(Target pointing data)

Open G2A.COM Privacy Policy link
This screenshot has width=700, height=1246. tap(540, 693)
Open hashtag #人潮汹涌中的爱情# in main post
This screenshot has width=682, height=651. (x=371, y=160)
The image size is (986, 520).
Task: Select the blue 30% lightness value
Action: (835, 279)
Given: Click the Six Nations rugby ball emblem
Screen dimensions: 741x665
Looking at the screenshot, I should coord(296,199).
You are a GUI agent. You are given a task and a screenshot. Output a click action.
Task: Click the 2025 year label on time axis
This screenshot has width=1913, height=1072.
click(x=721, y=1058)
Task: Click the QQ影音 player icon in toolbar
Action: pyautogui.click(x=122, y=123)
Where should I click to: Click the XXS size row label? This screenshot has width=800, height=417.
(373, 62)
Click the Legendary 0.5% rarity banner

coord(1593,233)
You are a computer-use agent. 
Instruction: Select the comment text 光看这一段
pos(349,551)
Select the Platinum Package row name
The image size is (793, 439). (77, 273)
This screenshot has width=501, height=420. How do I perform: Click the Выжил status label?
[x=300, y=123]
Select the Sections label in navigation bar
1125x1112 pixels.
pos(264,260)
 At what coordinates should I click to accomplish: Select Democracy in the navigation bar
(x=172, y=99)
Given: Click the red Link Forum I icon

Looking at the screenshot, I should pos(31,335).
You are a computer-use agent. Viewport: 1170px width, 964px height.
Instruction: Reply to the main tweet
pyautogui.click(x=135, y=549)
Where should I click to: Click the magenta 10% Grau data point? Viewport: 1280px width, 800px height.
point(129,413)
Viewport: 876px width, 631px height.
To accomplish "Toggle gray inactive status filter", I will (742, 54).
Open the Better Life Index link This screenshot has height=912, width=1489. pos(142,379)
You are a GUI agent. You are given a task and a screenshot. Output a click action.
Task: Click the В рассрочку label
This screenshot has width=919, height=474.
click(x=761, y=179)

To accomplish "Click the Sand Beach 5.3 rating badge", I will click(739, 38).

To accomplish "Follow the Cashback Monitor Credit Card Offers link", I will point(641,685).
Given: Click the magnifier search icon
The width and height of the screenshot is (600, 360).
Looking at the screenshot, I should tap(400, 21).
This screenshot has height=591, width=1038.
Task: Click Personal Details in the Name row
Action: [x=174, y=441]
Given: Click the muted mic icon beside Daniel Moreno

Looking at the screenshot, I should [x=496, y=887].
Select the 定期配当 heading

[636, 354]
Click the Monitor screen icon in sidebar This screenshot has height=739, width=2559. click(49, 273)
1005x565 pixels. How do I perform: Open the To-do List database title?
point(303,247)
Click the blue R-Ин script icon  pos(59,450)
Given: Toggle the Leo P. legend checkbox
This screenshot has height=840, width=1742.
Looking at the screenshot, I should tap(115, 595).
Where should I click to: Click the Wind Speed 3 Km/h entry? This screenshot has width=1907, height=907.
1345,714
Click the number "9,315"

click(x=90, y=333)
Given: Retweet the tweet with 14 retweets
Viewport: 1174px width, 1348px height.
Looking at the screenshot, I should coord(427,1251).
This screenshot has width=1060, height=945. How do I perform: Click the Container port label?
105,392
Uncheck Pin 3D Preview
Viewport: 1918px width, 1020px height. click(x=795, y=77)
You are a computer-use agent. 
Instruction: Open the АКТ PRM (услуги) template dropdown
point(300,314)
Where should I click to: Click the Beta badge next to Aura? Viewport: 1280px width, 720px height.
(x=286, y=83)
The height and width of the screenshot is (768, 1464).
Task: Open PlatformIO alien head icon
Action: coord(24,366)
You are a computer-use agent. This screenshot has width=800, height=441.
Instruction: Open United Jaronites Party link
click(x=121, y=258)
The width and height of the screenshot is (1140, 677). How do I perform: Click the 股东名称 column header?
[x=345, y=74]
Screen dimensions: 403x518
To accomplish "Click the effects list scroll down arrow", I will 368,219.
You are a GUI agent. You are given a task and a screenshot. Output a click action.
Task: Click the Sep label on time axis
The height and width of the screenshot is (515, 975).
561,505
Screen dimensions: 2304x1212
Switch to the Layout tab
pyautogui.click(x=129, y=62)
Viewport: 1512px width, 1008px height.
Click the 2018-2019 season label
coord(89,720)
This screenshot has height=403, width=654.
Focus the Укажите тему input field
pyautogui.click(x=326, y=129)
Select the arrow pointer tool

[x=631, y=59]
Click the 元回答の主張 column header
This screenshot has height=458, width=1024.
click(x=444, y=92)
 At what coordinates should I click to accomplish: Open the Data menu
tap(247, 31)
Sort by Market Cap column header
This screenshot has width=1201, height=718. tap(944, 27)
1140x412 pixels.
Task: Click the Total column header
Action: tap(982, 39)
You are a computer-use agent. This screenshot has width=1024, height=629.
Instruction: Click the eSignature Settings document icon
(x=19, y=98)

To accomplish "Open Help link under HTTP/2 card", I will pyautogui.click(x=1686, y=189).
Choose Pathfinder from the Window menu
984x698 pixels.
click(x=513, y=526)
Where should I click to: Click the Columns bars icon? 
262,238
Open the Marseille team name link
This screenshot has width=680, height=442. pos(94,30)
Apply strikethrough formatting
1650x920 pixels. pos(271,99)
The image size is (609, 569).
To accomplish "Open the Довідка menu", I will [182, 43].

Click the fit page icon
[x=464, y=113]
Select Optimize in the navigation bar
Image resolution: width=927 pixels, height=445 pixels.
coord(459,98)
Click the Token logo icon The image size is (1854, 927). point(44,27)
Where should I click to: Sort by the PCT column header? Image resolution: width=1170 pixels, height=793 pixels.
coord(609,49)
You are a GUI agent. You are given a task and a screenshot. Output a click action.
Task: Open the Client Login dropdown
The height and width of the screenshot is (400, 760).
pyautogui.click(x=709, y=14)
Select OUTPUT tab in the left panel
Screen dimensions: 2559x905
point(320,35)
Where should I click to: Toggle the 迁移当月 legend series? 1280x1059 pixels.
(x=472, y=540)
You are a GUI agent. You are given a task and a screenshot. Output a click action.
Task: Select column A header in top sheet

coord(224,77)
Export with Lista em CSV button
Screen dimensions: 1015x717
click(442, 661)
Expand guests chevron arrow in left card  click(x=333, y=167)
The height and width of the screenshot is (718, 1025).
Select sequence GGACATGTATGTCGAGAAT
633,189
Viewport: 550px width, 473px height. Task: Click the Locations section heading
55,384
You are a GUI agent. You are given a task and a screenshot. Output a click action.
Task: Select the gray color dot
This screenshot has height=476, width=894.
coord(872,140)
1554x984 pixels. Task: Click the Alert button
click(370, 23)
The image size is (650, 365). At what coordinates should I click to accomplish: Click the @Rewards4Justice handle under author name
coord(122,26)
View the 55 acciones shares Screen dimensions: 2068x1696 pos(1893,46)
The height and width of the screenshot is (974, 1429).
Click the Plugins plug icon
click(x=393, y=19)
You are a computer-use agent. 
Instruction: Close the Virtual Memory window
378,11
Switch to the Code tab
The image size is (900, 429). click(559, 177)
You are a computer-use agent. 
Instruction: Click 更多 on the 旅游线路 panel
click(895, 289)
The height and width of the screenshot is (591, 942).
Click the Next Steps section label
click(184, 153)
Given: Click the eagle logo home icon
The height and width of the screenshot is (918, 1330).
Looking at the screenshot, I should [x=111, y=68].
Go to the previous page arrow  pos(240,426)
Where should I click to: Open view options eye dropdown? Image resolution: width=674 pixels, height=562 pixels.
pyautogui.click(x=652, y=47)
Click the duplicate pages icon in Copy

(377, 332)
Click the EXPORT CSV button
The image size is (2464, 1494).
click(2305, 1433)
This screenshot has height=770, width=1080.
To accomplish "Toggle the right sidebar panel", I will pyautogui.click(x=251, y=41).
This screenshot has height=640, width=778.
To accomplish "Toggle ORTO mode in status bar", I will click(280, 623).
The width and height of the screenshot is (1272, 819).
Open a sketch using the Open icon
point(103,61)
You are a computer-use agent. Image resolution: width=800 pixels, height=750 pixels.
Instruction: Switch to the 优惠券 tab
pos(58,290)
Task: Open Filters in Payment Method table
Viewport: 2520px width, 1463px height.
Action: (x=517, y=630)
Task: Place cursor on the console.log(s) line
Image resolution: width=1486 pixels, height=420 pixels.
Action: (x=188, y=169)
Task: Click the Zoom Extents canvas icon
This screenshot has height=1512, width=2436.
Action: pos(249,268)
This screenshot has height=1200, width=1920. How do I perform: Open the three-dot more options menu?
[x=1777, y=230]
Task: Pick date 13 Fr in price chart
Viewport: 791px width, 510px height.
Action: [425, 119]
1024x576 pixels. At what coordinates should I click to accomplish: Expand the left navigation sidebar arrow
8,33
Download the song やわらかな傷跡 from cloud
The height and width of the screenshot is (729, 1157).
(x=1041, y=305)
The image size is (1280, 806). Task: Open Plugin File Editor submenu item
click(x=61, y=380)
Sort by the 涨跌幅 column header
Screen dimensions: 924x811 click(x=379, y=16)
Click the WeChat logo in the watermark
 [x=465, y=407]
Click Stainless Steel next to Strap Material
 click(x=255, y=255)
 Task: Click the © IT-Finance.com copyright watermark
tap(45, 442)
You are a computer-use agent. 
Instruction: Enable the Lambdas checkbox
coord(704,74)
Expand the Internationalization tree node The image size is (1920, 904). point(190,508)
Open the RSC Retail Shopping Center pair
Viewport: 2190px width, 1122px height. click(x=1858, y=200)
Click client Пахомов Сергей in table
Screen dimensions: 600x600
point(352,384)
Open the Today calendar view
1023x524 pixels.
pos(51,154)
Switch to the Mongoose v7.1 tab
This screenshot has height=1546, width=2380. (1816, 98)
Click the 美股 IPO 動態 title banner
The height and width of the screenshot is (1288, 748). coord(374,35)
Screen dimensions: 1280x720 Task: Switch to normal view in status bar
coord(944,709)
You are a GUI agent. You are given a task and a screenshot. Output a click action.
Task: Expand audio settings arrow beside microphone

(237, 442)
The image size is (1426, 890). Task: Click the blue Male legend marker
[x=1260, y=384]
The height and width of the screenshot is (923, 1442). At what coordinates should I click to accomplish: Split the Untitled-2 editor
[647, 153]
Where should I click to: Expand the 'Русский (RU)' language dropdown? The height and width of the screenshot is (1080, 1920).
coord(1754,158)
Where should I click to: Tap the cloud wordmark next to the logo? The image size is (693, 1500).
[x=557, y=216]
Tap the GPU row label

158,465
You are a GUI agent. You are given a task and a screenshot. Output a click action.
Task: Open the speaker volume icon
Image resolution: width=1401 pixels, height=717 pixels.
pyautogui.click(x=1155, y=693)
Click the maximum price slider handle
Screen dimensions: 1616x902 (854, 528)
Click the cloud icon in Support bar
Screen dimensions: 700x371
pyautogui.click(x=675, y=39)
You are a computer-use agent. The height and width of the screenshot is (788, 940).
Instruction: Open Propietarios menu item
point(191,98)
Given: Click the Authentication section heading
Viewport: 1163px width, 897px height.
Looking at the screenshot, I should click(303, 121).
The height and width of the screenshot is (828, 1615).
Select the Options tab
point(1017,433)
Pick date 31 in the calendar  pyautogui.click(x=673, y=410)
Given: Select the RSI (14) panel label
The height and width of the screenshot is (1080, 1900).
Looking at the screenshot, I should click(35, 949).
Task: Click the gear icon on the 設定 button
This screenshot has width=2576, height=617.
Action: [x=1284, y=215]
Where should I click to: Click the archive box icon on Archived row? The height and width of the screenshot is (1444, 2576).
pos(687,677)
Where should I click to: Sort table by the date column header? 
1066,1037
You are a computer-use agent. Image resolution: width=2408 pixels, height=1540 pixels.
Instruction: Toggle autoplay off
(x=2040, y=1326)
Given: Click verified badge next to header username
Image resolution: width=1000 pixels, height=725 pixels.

Set problem: Please copy out the items verbatim, from the line with "Click client Пахомов Сергей in table" up to and including the line with "This screenshot has height=1546, width=2380.".

Correct output:
Click client Пахомов Сергей in table
Screen dimensions: 600x600
point(352,384)
Open the Today calendar view
1023x524 pixels.
pos(51,154)
Switch to the Mongoose v7.1 tab
This screenshot has height=1546, width=2380. (1816, 98)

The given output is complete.